Improving anxiety treatment through the help of brain imaging: A potential future treatment strategy
Wouldn’t it be nice if our doctors could predict accurately whether we would respond to a particular medication? This question is important because research studies provide information about how groups of patients tend to respond to treatments, but inevitably, differences among groups of patients with the same diagnosis mean that findings about groups of patients may not apply to individuals from those groups.
“Personalized medicine” is the effort to match particular treatments to particular patients on the basis of genetic information or other biological markers. In a new article published in Biological Psychiatry on May 1st, researchers report their findings on the potential use of functional magnetic resonance imaging (fMRI) to match treatments for patients with generalized anxiety disorder (GAD).
Whalen and colleagues recruited subjects diagnosed with GAD who underwent brain scans both before and after treatment with venlafaxine, an antidepressant that has been shown to be effective in treating anxiety.
During the fMRI scans, the participants’ responses to viewing pictures of fearful facial expressions were measured. Dr. Paul Whalen, corresponding author for this article, explains, “We focused our study on a regulatory circuit in the brain involving the amygdala, an area that serves to detect the presence of threatening information, and the prefrontal cortex, an area that functions to control these threat responses when they are exaggerated or unnecessary.”

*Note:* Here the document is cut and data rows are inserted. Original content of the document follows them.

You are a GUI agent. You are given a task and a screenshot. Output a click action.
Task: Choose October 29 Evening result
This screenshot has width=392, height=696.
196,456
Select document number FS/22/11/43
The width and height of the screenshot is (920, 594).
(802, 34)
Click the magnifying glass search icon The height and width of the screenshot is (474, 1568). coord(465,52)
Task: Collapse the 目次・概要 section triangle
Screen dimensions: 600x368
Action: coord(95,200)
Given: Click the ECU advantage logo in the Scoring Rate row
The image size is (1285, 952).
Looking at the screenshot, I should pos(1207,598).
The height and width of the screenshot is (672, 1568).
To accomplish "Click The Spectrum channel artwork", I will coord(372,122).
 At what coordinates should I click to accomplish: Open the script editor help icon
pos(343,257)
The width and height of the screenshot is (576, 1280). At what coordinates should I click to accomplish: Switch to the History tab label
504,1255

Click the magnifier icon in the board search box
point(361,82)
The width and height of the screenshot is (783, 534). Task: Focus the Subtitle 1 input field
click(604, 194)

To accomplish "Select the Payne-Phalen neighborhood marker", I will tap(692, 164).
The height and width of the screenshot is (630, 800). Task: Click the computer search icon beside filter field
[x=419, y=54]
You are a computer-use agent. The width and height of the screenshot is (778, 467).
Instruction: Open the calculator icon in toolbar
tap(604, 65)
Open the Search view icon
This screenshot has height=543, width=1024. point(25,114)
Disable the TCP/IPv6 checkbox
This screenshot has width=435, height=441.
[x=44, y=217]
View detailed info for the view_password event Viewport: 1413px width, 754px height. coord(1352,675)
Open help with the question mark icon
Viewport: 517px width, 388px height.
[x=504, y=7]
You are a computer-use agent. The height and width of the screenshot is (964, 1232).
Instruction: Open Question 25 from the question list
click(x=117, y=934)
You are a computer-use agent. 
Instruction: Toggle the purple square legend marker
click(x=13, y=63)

The researchers found that approximately two thirds of the patients experienced relief from their anxiety symptoms after treatment, and of those who improved, some responded better than others. As hypothesized, the fMRI data predicted who would do well on the drug and who would not. According to Dr. Whalen, “subjects who showed high prefrontal cortex activation together with low amygdala activation in response to the fearful faces reported a significant decrease in their anxiety symptoms, while those showing the reverse brain activation pattern (i.e., high amygdala, low prefrontal) did not.”
John H. Krystal, M.D., Editor of Biological Psychiatry and affiliated with both Yale University School of Medicine and the VA Connecticut Healthcare System, comments on this study, “There is a tremendous need for biomarkers of treatment response. The paper by Whalen et al. joins a small group of preliminary studies suggesting that fMRI research might contribute to the effort to develop treatment biomarkers.” He cautions, though, that “while these are exciting data, we have yet to see this type of biomarker receive sufficient rigorous validation to be useful for matching patients to existing treatments or to test new potential treatment mechanisms.”
Dr. Whalen acknowledges the preliminary nature of their findings, noting that “future studies will be needed to determine the exact impact that brain imaging might have in helping physicians prescribe anti-anxiety medications,” but he concludes that “while a brain scan would be a relatively expensive addition to the prescribing procedure, this cost pales in comparison to the amount of time, money and angst invested by patients who go through multiple medications and dosages looking for relief.”